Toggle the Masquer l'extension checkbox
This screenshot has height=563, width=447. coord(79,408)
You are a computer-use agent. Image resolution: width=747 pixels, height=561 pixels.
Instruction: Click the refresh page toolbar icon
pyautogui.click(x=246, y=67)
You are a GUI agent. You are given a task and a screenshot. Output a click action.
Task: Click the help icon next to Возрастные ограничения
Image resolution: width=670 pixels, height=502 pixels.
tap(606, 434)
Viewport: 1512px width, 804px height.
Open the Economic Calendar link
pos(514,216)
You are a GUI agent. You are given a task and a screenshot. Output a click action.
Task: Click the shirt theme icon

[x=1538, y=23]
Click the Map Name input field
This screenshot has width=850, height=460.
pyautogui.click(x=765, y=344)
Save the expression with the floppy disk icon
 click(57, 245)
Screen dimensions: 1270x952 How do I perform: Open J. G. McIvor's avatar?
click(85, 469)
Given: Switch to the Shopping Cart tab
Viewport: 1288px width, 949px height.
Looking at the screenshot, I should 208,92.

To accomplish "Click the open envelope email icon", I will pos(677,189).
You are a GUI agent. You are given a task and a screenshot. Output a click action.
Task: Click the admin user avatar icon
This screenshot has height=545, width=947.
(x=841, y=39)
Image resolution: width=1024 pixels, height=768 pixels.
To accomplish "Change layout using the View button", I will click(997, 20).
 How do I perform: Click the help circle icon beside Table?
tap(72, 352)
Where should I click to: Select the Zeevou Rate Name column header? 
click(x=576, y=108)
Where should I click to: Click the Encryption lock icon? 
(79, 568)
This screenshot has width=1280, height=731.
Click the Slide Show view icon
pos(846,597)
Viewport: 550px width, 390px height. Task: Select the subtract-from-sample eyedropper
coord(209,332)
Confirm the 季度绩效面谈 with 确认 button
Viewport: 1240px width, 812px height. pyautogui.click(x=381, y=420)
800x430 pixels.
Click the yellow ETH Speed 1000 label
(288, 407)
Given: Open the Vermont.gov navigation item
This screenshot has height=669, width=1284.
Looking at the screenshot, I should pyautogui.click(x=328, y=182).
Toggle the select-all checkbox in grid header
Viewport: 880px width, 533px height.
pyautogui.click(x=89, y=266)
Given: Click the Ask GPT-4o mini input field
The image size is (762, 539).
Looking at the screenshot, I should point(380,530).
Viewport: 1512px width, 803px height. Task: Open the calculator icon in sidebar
────────
**About this exercise:** Copy out, word for word, only the lines from the one with "Given: Open the Vermont.gov navigation item" through the last line of the material above.

**Solution:**
Given: Open the Vermont.gov navigation item
This screenshot has height=669, width=1284.
Looking at the screenshot, I should pyautogui.click(x=328, y=182).
Toggle the select-all checkbox in grid header
Viewport: 880px width, 533px height.
pyautogui.click(x=89, y=266)
Given: Click the Ask GPT-4o mini input field
The image size is (762, 539).
Looking at the screenshot, I should point(380,530).
Viewport: 1512px width, 803px height. Task: Open the calculator icon in sidebar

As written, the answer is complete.